Bocelli made his American debut with a performance at the John F. Kennedy Center for the Performing Arts in 1998, which was followed by a reception at the White House for then-President Bill Clinton. The following year, he recorded the David Foster-penned pop ballad "The Prayer" with Celine Dion for her album These Are Special Times (1998). The single, which also appeared on Bocelli's album Sogno and on the soundtrack for the animated feature "Quest for Camelot" (1997), would go on to sell over 10 million copies and net Bocelli his first Grammy nomination for Best New Artist, as well as an Oscar nod for Best Original Song. He would perform extensively in both America and Europe over the next year, performing at benefit concerts and in opera productions on both sides of the Atlantic. In 1999, his seventh solo album, Sacred Arias, made him the first artist to hold the top three spots on the Billboard classical music chart. His fourth record, Aria, the opera album, was No. 2 on the chart, while Italian Journey, was in the third spot.
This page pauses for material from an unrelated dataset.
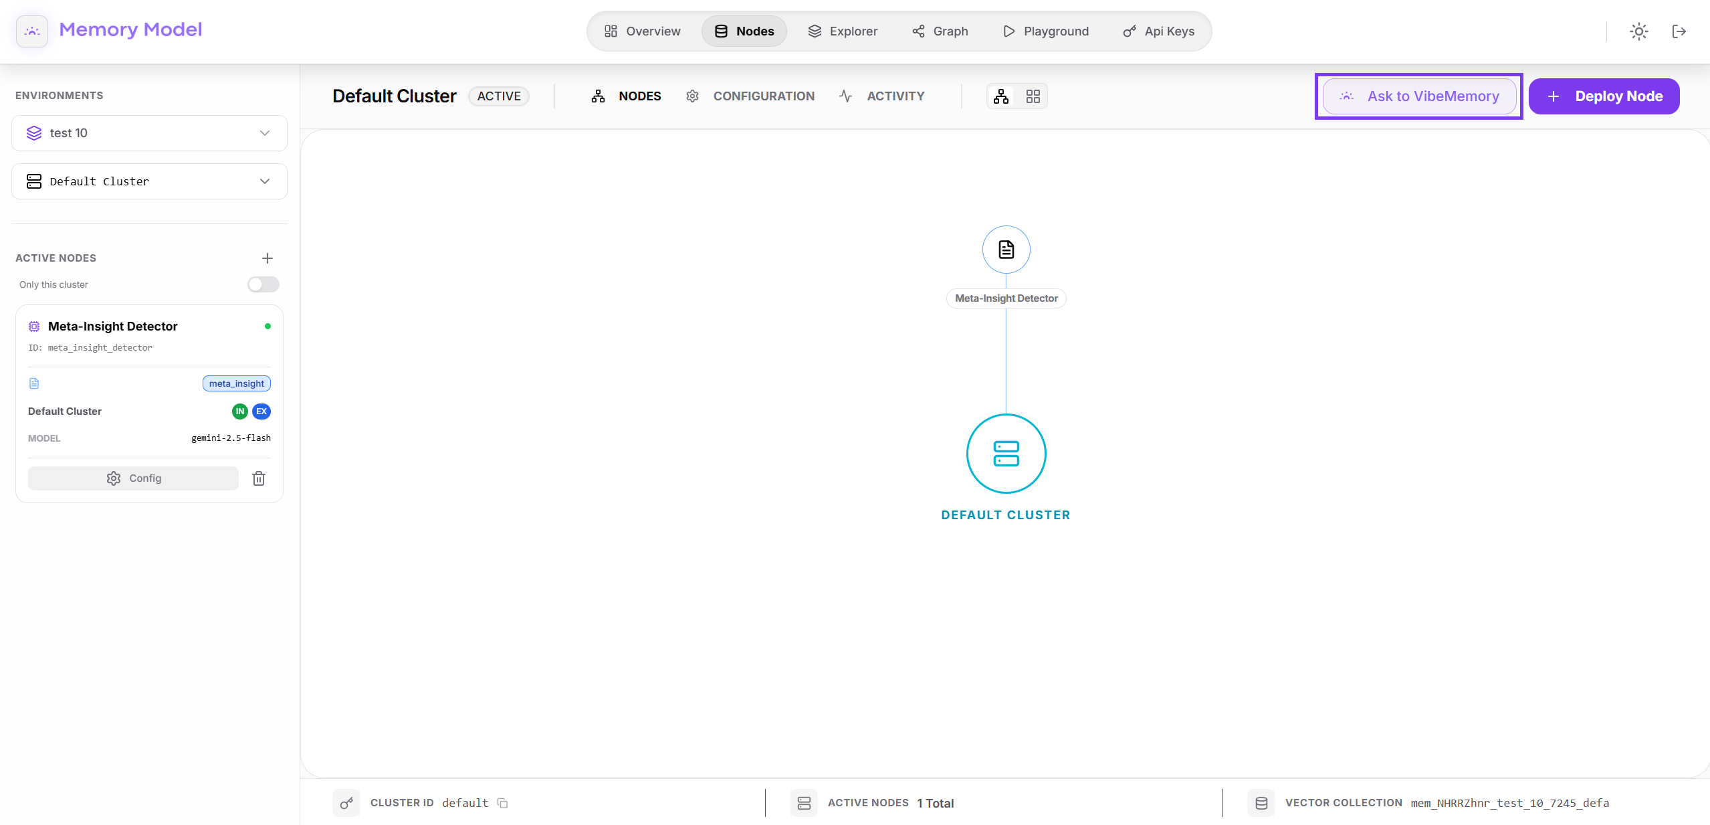Click the theme sun icon
1710x825 pixels.
coord(1638,31)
The new millennium saw Bocelli contribute regularly to charity benefit concerts, including the Memorial Concert at Ground Zero in New York, the Music of Asia Festival in 2004 to aid victims of the Indian tsunami that year, and a duet with Mary J. Blige and David Foster at the 52nd Grammy Awards to raise awareness for the survivors of the 2010 earthquake in Haiti. He also produced records at a steady rate, including 2001's Cieli di Toscano and 2006's Amore, which marked the singer's highest chart placement on the Billboard Top 200. He also performed at the closing ceremonies of the Winter Olympics in Torino, Italy, that same year, before receiving the title of Grand Officer of the Italian Order of Merit. The following year, he received the Best Artist and World's Best-Selling Classical Artist at the 2007 World Music Awards. Bocelli's album release that year, The Best of Andrea Bocelli: Viviere, sold over three million copies.
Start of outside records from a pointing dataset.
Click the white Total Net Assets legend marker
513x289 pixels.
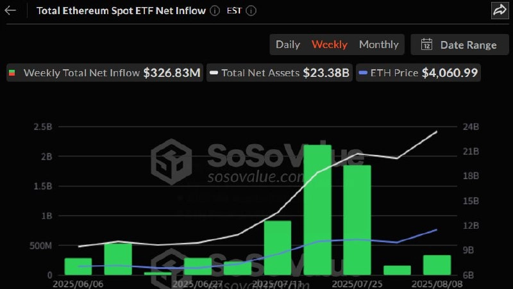tap(214, 72)
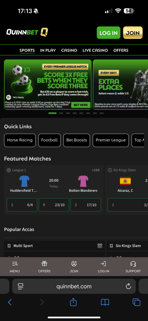Image resolution: width=148 pixels, height=321 pixels.
Task: Tap Safari share icon
Action: pyautogui.click(x=73, y=302)
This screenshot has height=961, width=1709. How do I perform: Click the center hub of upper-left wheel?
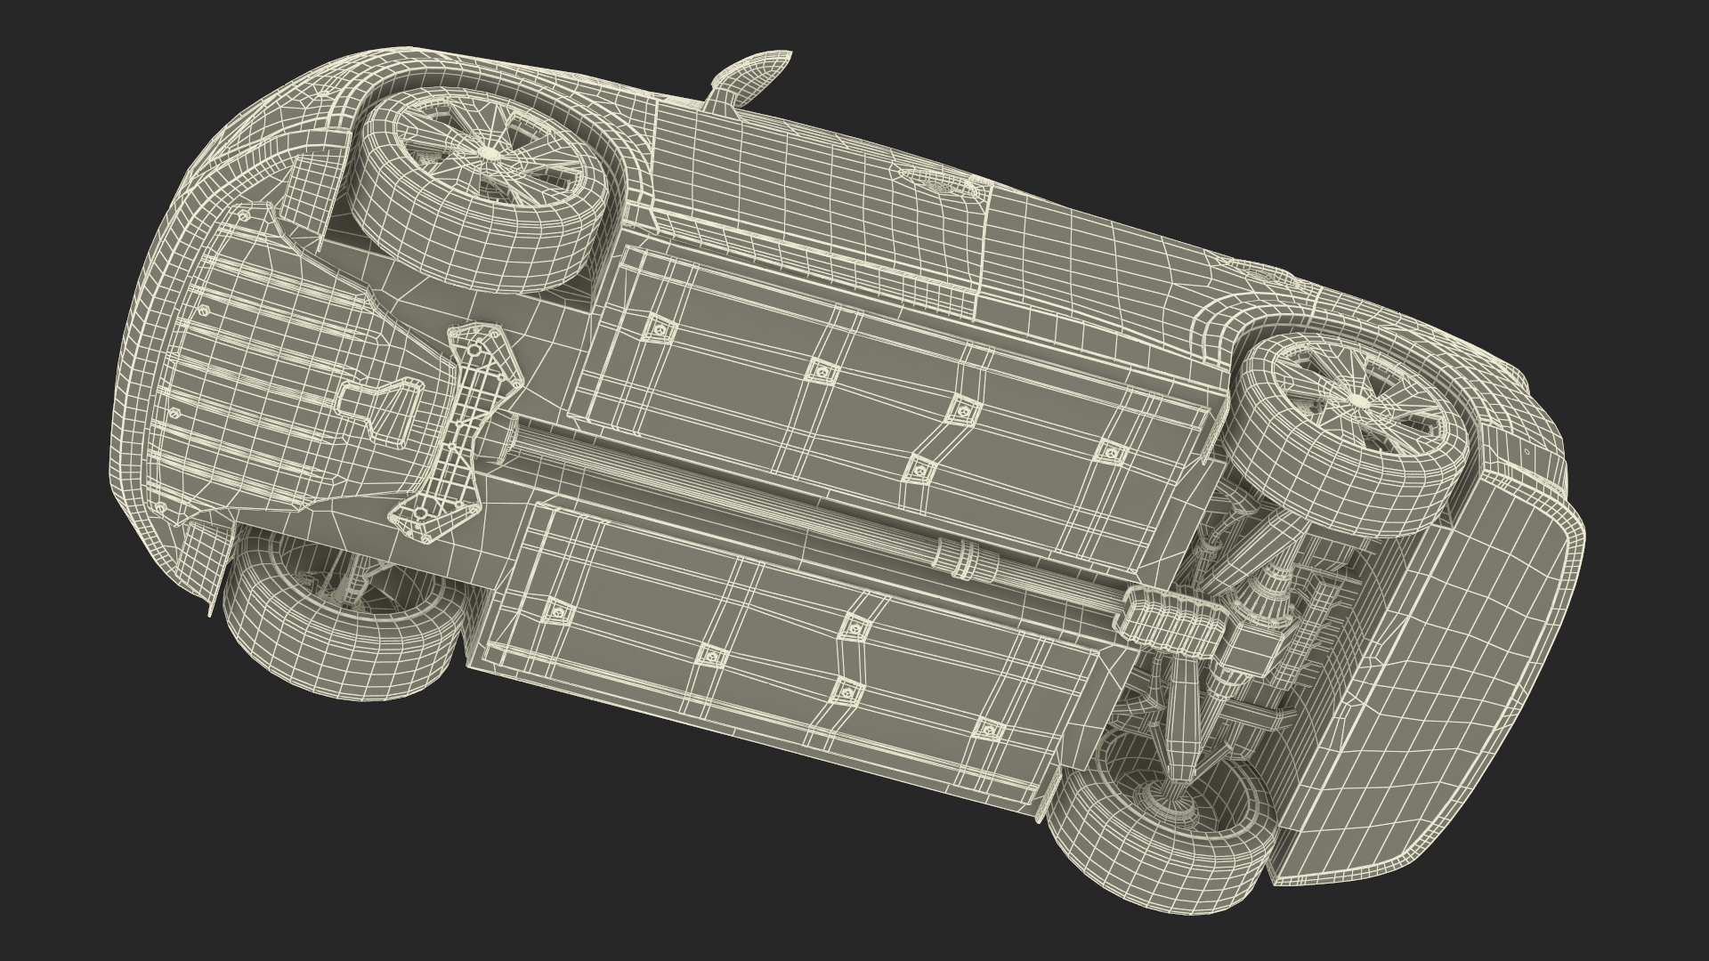490,153
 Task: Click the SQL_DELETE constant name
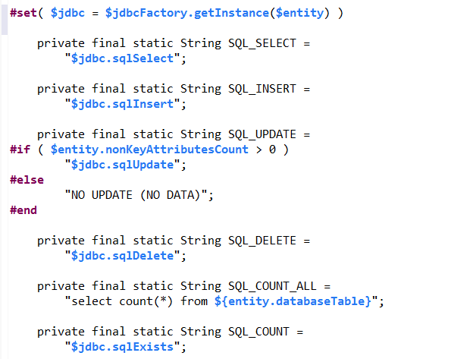(x=262, y=241)
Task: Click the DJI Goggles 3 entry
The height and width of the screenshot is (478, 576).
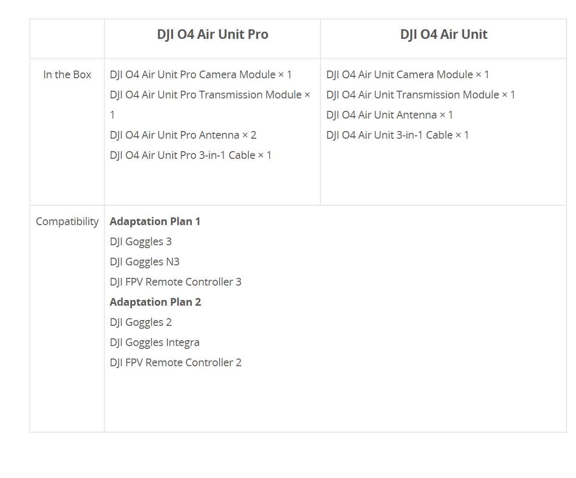Action: pyautogui.click(x=141, y=242)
He then returned to his roots with Incanto (2008), a collection of songs from his childhood that sold over 1.5 million copies with four months of its release, while his first holiday album, My Christmas, sold five million units worldwide, with over 2.8 million in the United States alone. Bocelli received his star on the Hollywood Walk of Fame in 2010, before releasing his first digital only album, Notte Illuminata (2011), which featured operas in French, English, Italian and Spanish. A major world tour to promote the album culminated in his debut at the Metropolitan Opera in New York in February of that year. In September 2011, he gave a free concert on the Great Lawn at Central Park in New York City. The show, which featured guest performances by Dion and Tony Bennett, was seen by over 70,000 attendees, as well as a national television audience on PBS. That same year, he launched the Andrea Bocelli Foundation, which funded medical research while aiding in the fight against poverty.